▸ **DOCUMENT TEXT**

──────────

# ATI ProCharger now available for the new GTO's!



## Exotic Performance P (Aug 6, 2004)

http://www.exoticperformanceplus.com/performance_parts/index.html?category=138

Check them out here on my website. Bob


----------



## MaxHax (Oct 16, 2004)

Ahhh home to my broadband for 2 days, life is good!

Man I am getting that itch so bad and I only have 1500 miles on my car! I'm drooling!

I just did the Procharger route and I promised I would stay N/A. Here is my previuos Procharged enging bay I just sold. http://home.surewest.net/mailmax/finished.jpg

Anyway enough talking I am gonna get this party started!

I'm looking into buying the following stuff 
1. SLP Powerflow or Loudmouth? (The only difference is the mufflers?)

2. SLP MAF (I showed a .1 gain at the track on my FireHawk with this descreened.)
3. K&N FIPK (Had this on my 02 SS) I'll find the pic if anyone is interested.) I gained about 10rwhp
4. SLP 160 Stat (Who tunes for this right now?)
5. SLP Pulley/Balancer (always a good mod IMHO.)
What is the before and after weight on this?

Here we go again, I have a race addiction. I guess I will start with intake, exhaust cooling and pulleys and then work on tuning and weight reduction. I'm not sold on headers.... yet...

How is your shipping prices? I haven't shopped around yet.

──────────

▸ **EXCERPTED DATA**
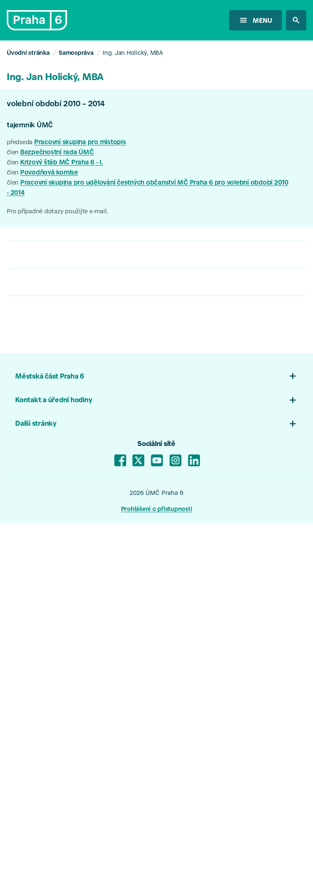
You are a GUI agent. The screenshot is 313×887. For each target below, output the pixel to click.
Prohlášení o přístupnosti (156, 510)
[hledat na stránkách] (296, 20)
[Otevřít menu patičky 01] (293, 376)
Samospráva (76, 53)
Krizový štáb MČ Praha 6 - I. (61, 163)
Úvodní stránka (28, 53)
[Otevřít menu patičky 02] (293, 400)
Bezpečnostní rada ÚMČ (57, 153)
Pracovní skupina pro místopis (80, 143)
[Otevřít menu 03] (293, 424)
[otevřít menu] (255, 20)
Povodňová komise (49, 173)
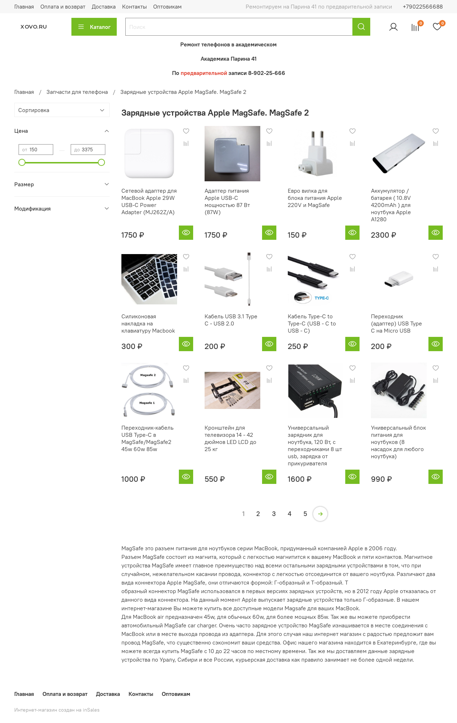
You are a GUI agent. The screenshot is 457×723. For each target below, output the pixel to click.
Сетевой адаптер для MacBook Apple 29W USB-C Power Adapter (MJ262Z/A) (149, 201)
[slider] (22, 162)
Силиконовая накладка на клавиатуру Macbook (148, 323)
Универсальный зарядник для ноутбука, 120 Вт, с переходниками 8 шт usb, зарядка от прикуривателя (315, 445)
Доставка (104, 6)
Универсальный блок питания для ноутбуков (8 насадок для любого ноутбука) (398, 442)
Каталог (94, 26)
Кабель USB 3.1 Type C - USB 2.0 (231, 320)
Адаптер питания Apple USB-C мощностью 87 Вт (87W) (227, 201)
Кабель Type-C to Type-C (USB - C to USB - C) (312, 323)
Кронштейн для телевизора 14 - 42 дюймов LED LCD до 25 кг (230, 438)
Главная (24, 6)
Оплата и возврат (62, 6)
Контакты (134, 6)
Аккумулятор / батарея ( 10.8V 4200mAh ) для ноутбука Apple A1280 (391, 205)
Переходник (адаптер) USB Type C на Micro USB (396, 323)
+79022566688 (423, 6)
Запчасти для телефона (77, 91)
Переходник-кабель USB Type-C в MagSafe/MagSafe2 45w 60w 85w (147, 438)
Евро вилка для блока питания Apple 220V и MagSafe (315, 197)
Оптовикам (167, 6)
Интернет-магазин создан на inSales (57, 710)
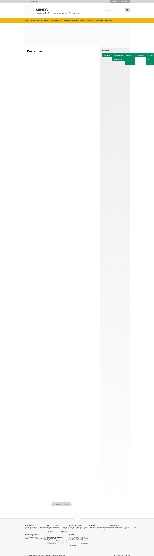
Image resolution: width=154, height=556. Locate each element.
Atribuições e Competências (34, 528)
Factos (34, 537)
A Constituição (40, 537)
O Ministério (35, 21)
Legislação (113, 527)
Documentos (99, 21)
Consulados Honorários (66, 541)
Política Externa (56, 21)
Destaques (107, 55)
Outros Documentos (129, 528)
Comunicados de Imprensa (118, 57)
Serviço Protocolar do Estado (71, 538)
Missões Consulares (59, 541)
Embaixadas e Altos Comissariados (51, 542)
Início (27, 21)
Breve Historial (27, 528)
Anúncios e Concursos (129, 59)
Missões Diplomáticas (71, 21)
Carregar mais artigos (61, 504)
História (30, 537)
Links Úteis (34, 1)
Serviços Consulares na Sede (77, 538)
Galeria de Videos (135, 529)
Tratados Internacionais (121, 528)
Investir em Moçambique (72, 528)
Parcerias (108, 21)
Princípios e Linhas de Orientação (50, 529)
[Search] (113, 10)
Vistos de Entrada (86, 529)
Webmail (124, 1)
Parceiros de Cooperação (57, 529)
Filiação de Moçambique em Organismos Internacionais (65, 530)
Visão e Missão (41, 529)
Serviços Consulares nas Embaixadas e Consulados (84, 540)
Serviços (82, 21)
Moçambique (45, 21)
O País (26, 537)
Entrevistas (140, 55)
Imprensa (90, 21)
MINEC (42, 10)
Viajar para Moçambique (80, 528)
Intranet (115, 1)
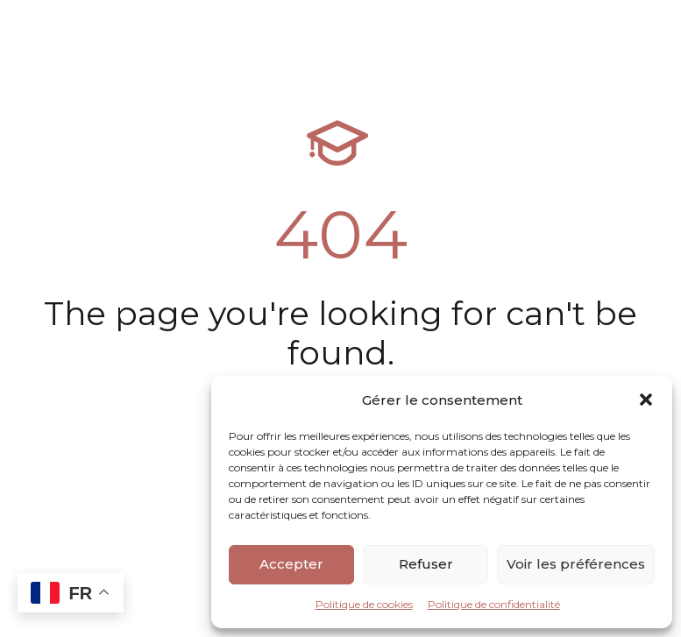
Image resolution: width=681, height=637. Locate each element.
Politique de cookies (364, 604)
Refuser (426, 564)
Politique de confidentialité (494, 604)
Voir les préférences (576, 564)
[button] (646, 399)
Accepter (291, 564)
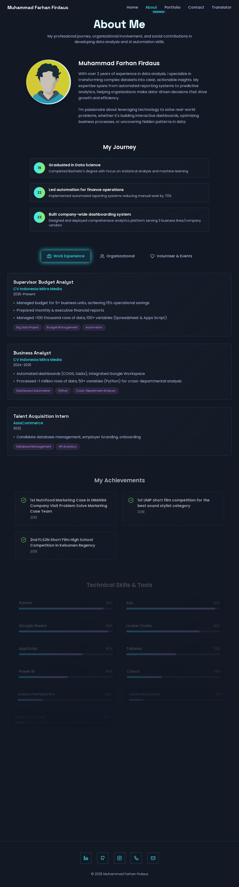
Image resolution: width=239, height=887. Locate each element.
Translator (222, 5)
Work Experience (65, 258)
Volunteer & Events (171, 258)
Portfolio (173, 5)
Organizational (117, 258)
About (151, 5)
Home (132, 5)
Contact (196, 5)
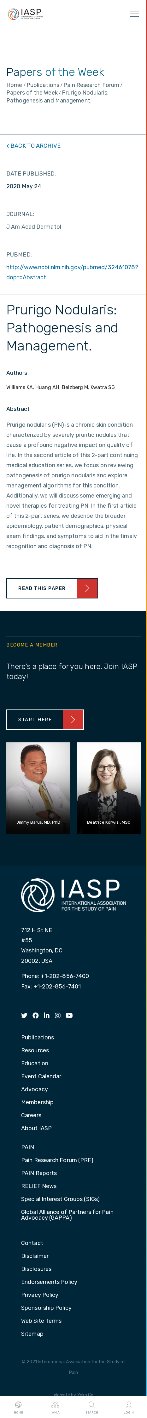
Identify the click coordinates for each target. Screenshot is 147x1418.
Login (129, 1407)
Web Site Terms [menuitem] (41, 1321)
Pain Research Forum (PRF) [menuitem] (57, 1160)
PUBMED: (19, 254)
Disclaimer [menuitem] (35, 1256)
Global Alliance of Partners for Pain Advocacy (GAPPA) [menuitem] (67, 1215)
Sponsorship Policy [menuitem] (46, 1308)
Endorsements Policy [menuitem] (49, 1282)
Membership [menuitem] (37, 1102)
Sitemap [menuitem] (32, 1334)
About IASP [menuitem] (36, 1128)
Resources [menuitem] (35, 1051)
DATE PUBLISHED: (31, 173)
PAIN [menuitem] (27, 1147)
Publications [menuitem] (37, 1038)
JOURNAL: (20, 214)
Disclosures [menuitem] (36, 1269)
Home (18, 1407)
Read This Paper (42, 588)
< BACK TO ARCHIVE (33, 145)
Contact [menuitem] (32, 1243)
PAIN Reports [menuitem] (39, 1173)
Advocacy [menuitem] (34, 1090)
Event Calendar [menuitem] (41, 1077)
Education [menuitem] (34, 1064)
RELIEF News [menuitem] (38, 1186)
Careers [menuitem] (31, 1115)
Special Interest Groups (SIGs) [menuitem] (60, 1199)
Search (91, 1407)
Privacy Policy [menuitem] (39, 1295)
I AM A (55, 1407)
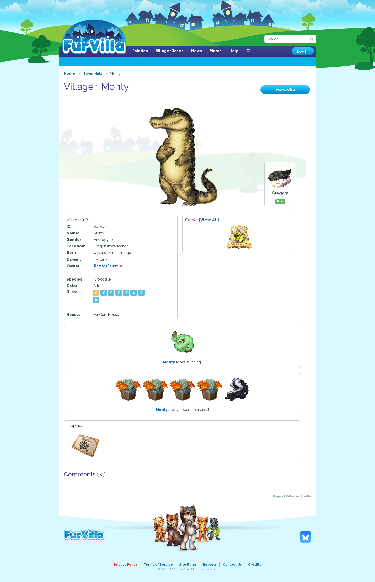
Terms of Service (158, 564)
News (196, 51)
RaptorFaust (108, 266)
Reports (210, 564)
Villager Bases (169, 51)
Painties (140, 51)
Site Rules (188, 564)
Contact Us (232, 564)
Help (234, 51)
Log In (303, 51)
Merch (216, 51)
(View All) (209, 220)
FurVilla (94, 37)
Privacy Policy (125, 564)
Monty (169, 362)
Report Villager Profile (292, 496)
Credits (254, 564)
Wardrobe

──────────

▸ **DIRECTIVE A**
Decide whether each statement below agrees with the forum thread, and for each one answer yes or no and quote the words of the thread that decide it: (i) MaxHax has 1500 miles on his car. (ii) MaxHax gained about 10rwhp with the K&N FIPK on his 02 SS. (iii) MaxHax is sold on headers.
▸ **DIRECTIVE B**
Edit the forum thread between "Anyway enough talking" and "is the mufflers?)", inclusive, so that "party" is replaced with "project".

▸ **ANSWER A**
(i) Yes: "I only have 1500 miles on my car!"
(ii) Yes: "I gained about 10rwhp"
(iii) No: "I'm not sold on headers.... yet..."

▸ **ANSWER B**
Anyway enough talking I am gonna get this project started!

I'm looking into buying the following stuff 
1. SLP Powerflow or Loudmouth? (The only difference is the mufflers?)